Does your non-fish printed work take longer to move?

Oh yeah, a little bit. I mean that’s exactly it. Honestly, I will make some brown clay pots because I like the way they look, I don’t know, the brown clay pots have been moving very quickly now. But in the past, if I just do it with the blue drip that I’ve got going, those do not sell as fast as the fish. People really like the fish and I think that’ part of…to go back to what I was saying about the two markets. There’s double amount of eyes on pieces that are fish printed. I like the fish printing too. A lot more thought has to go into the pattern of the tail or placement on the pot but everyone once in a while it’s just nice to dip glaze something.

What is your favorite fish to print with?

It depends on the pot.

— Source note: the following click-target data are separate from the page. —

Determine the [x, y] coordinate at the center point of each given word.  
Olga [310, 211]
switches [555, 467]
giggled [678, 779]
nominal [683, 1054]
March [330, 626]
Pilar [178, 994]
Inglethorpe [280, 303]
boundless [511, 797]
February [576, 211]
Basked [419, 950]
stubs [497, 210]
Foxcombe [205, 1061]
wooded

So if I am being honest with you the thing about printing on pots as opposed to printing on paper is the paper forms around the fish. I have to make the fish form around the pot. So if I make a convex shape and I am trying to print a convex fish, it’s hard. You have to roll it on and then you get some double prints. So that’s why my mugs are a little concave so that I can get the fish tail right in there. So I would say honestly, tail wise, and this is going to be controversial, a sucker fish. A sucker fish, they print the best. I went sucker fishing this spring. The details come out beautifully, they are nice and big and they cover everything. They’re perfect. For whole fish I have to go with a Crappie. They have nice big scales and they are flat. Practically it’s so easy.